Constructing Massive Models
---------------------------

ZeRO-3 enables massive models whose parameters exceed the size of individual
nodes in a system. For the typical case of training without model parallelism,
you can simply allocate your model in our context:

.. code-block:: python

    with deepspeed.zero.Init():
        model = MyLargeModel()


.. autoclass:: deepspeed.zero.Init
    :members:


.. _external-parameters:

Manual Parameter Coordination
-----------------------------

Most models require no modification to be trained with ZeRO-3. However, in
some cases one may need to access model weights outside of the training loop,
or to share weights across submodules during training. DeepSpeed has
several mechanisms to coordinate partitioned weights for ZeRO-3.


Gathering Parameters
====================

DeepSpeed provides mechanisms for collecting (or *gathering*) a partitioned parameter.

Some models partitioned with :class:`deepspeed.zero.Init` may need to access
a module’s weights outside of the class constructor or its ``forward()``
method. We refer to these weights as **external parameters**, since these
parameters are accessed outside of the module that created them. To do so, use
:class:`deepspeed.zero.GatheredParameters` or :meth:`deepspeed.zero.register_external_parameter`.

* Data segment
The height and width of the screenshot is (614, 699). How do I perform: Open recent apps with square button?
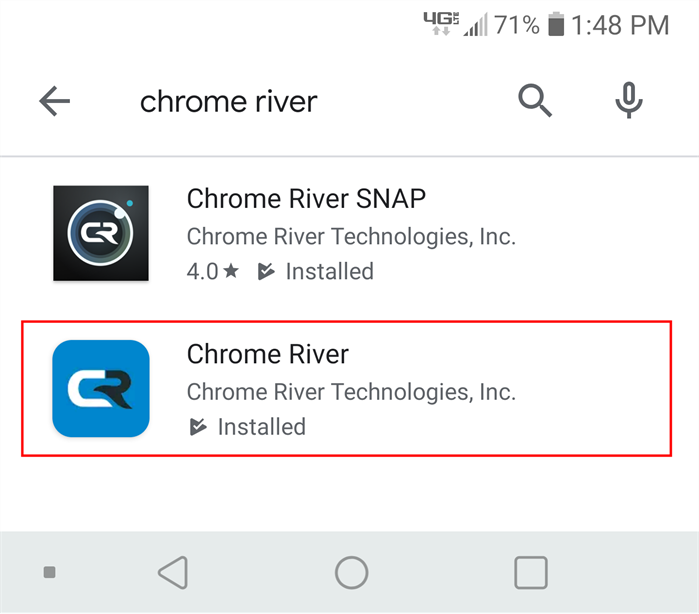pos(531,573)
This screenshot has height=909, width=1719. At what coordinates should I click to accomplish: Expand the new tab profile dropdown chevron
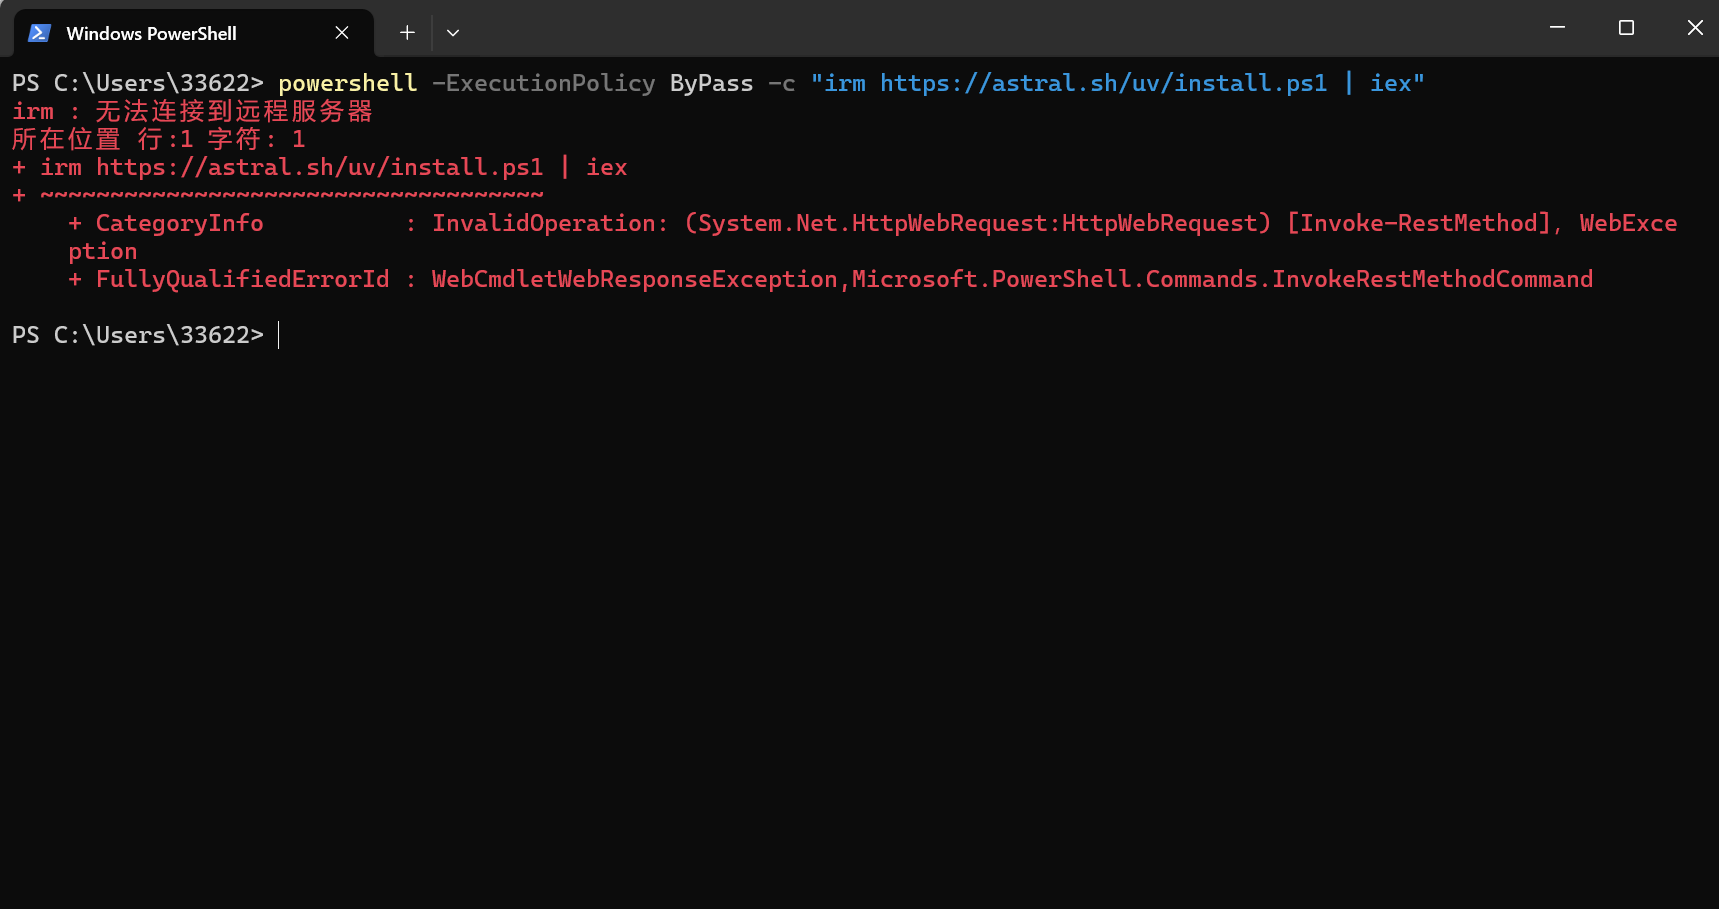[x=453, y=33]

* Written request 1
Please reproduce the part of the ZeRO-3 documentation excerpt starting with "Constructing Massive Models" and going on through "model = MyLargeModel()".
* Written request 2
Decide whether each statement agrees with the ZeRO-3 documentation excerpt, answering yes or no and quoting the words from it that settle the matter. (a) ZeRO-3 allows models whose parameters are larger than a single node in a system. (b) Most models must be modified before they can be trained with ZeRO-3. (c) Weights are called external parameters because they are accessed outside the module that created them.
* Written request 3
Continue the ZeRO-3 documentation excerpt from its last sentence onward.

* Expected answer 1
Constructing Massive Models
---------------------------

ZeRO-3 enables massive models whose parameters exceed the size of individual
nodes in a system. For the typical case of training without model parallelism,
you can simply allocate your model in our context:

.. code-block:: python

    with deepspeed.zero.Init():
        model = MyLargeModel()

* Expected answer 2
(a) Yes: "ZeRO-3 enables massive models whose parameters exceed the size of individual nodes in a system."
(b) No: "Most models require no modification to be trained with ZeRO-3."
(c) Yes: "since these parameters are accessed outside of the module that created them."

* Expected answer 3
.. autoclass:: deepspeed.zero.GatheredParameters
    :members:


Registering External Parameters
===============================

ZeRO-3 will automatically collect and partition the model parameters as they
are needed during the forward and backward passes. However, in some cases a
parameter may be used outside of its module's forward pass. We call these
*external* parameters. ZeRO-3 can coordinate these parameters if they are
registered either automatically or manually.


.. note::
    DeepSpeed version ``0.3.15`` includes automatic external parameter
    discovery and registration to support the most common cases. Parameters
    can still be manually registered if they cannot be automatically
    detected.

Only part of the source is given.